[LISTED RECORDS]

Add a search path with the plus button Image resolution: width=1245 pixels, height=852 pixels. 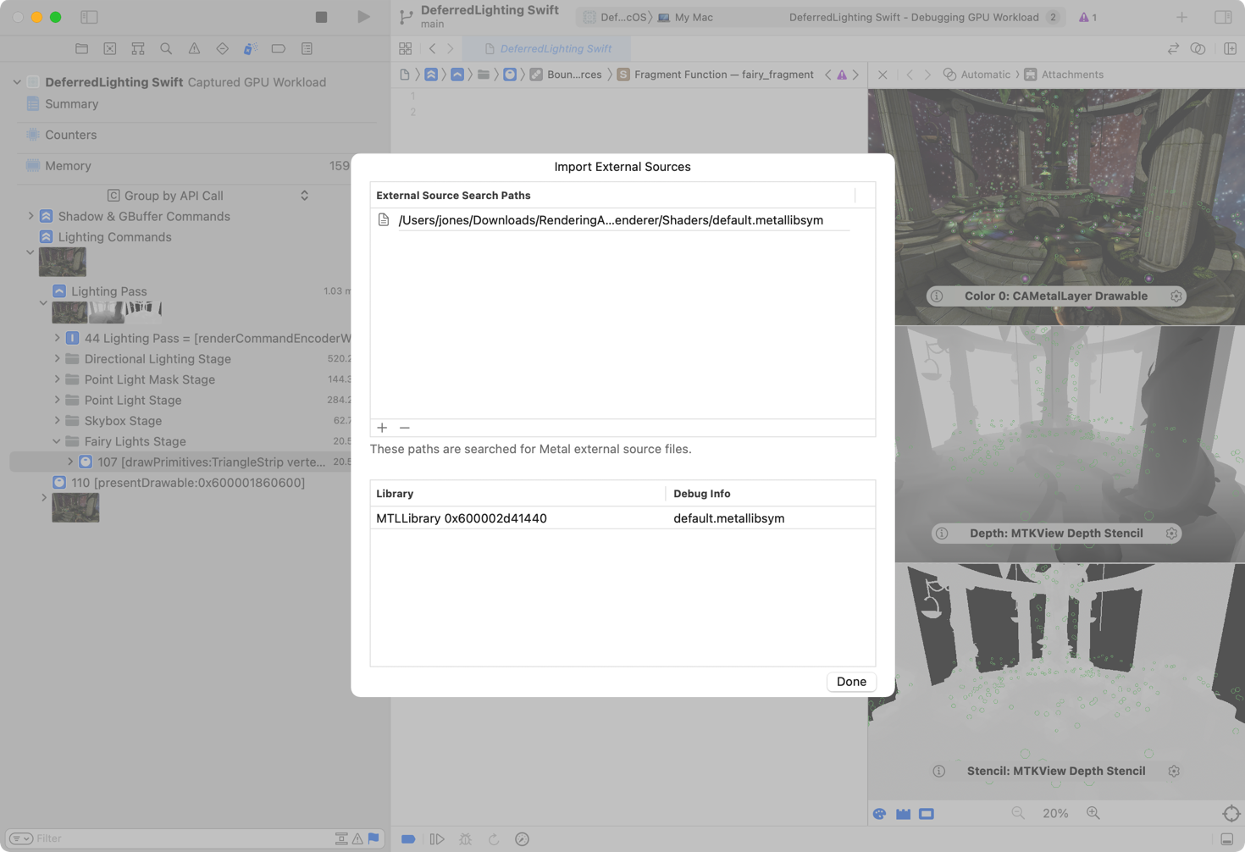click(x=382, y=428)
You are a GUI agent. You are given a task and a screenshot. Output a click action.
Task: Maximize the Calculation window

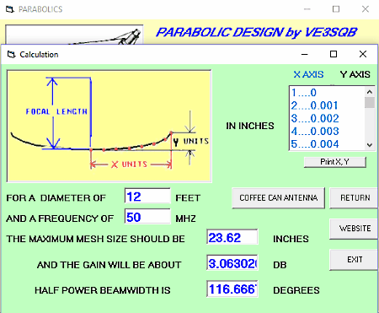pos(334,54)
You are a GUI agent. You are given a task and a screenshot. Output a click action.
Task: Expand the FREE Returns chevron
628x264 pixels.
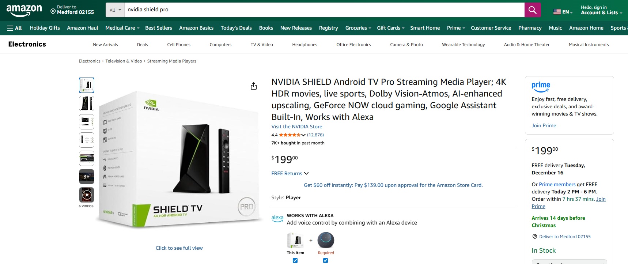[x=306, y=173]
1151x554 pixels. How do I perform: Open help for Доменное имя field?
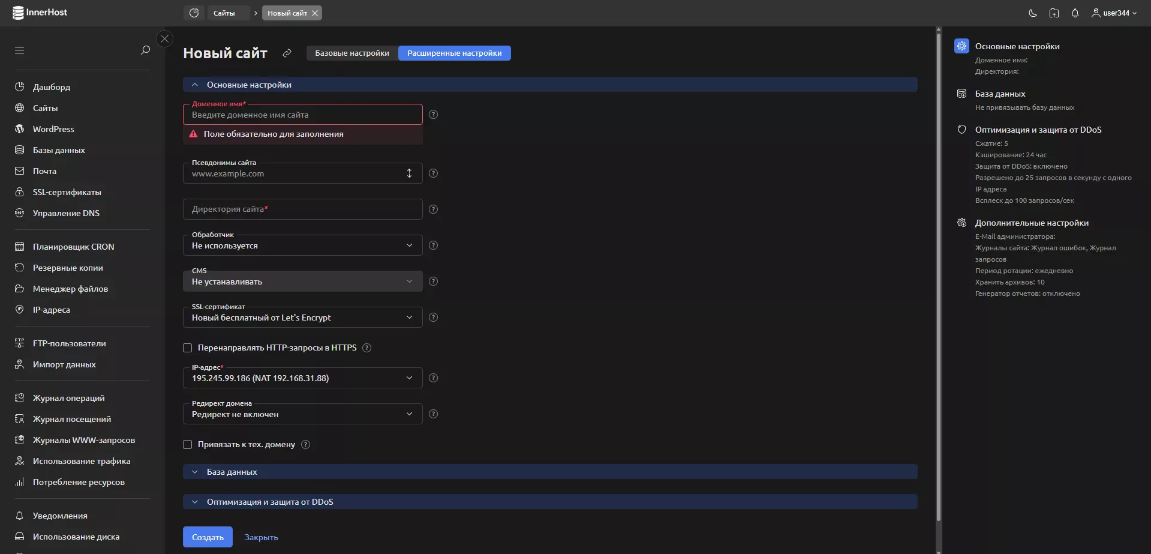click(x=434, y=115)
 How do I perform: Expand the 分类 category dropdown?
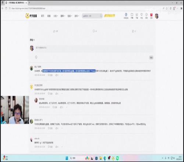coord(56,16)
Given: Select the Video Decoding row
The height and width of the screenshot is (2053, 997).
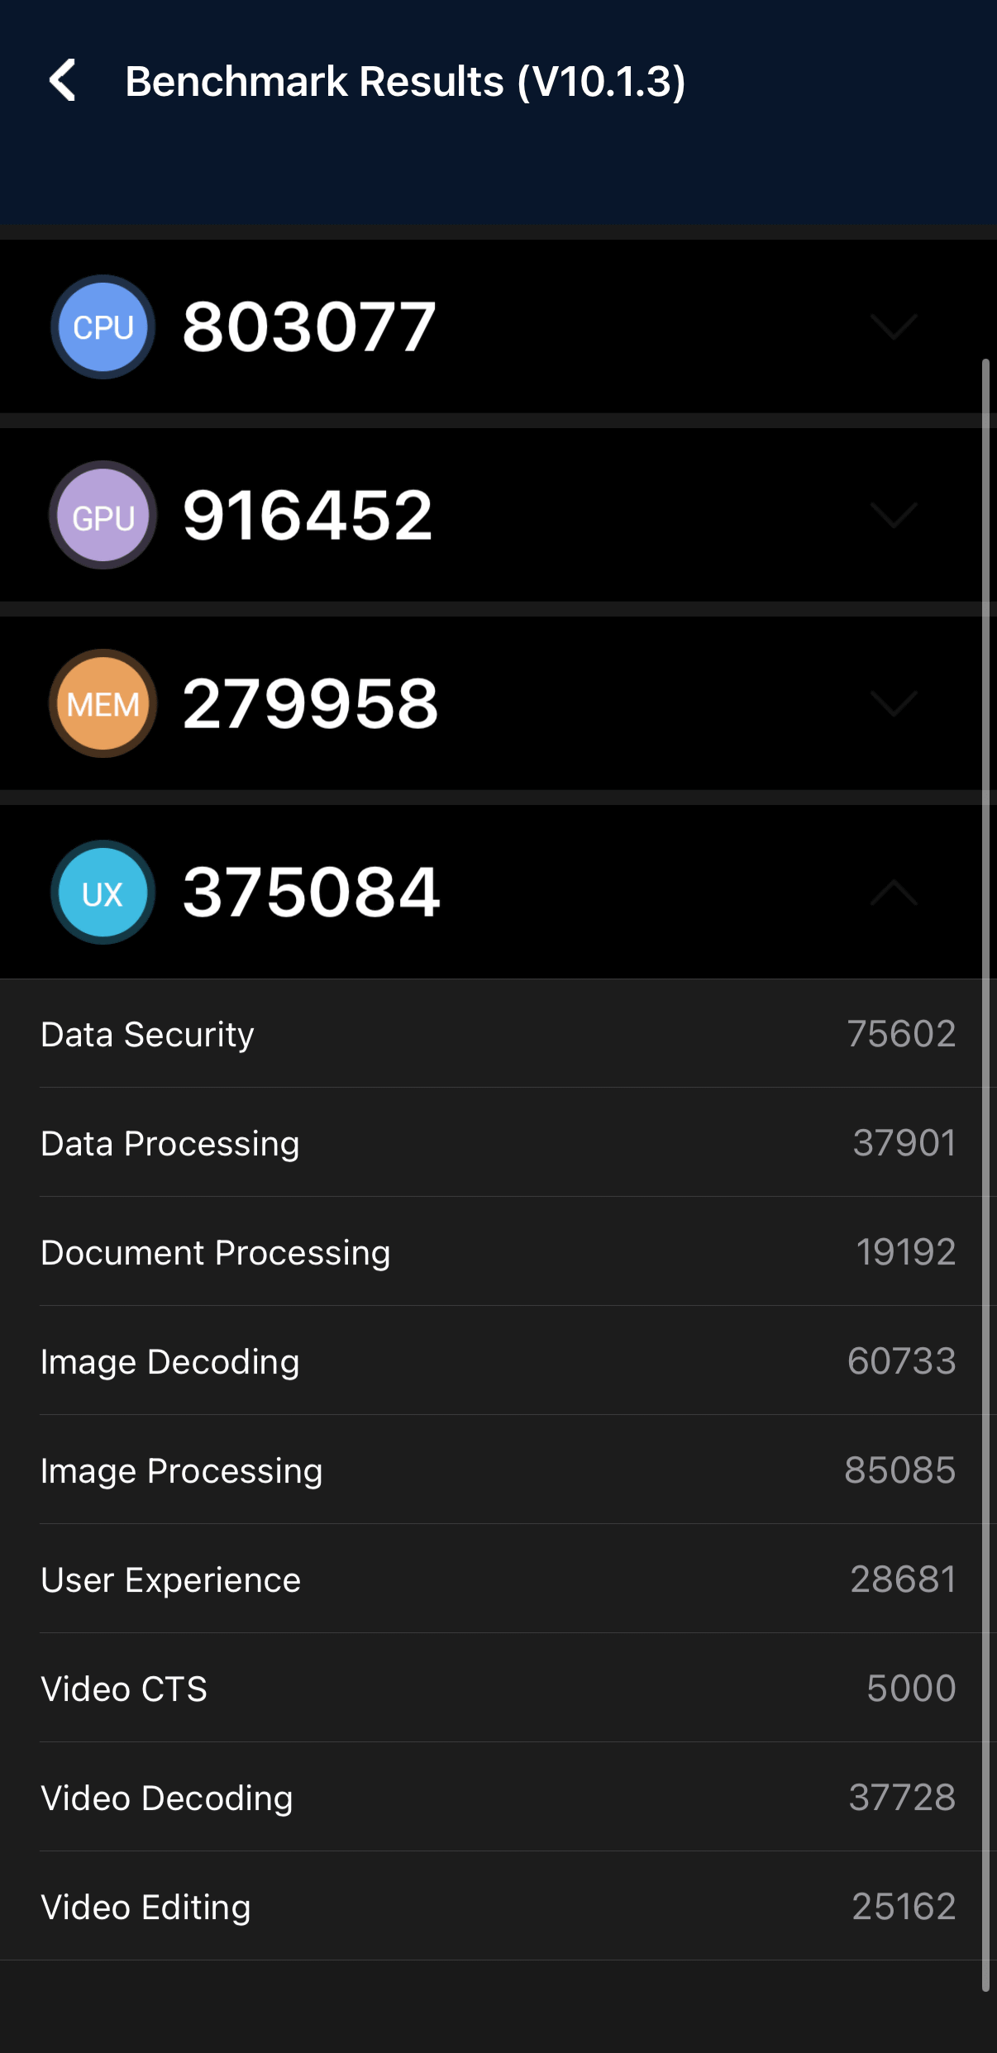Looking at the screenshot, I should click(498, 1798).
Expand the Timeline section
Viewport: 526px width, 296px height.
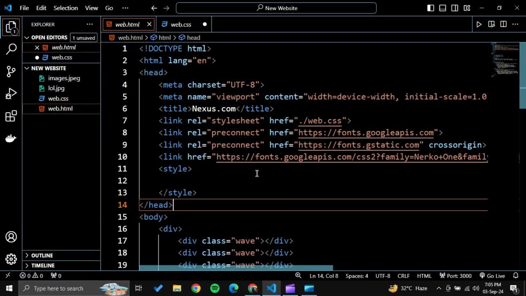tap(43, 266)
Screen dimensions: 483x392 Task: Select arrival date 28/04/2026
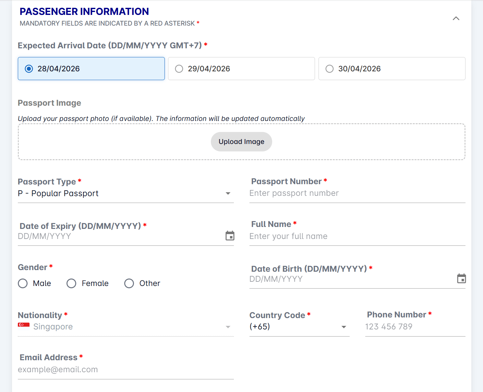coord(29,69)
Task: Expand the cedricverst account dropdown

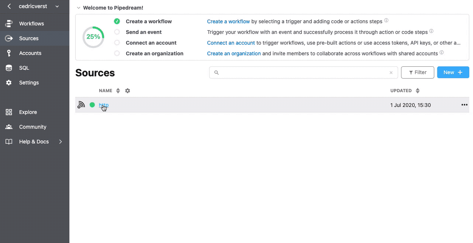Action: (x=57, y=6)
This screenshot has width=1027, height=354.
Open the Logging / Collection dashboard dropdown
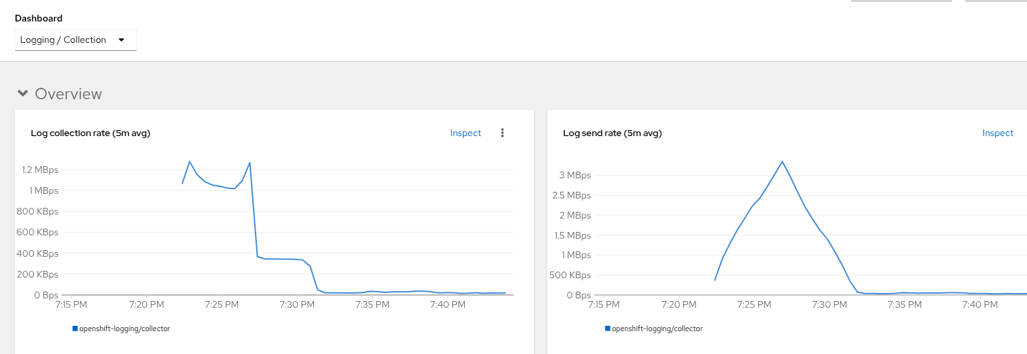[75, 40]
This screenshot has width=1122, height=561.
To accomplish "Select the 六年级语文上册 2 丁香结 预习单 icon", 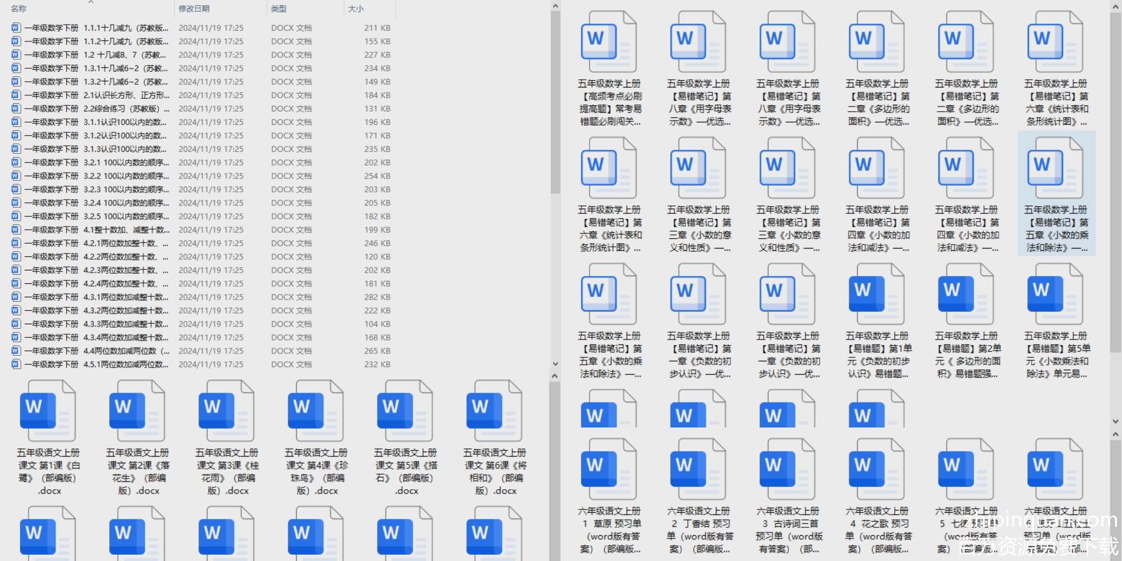I will pos(698,470).
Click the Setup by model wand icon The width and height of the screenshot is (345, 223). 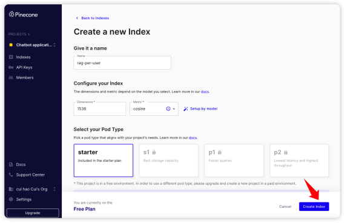coord(186,108)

[/LISTED RECORDS]

TASK DESCRIPTION — Only the lines that contain the string "This" are to be copied from the records.

PROBLEM SOLUTION —
This screenshot has width=1027, height=354.
This screenshot has width=1122, height=561.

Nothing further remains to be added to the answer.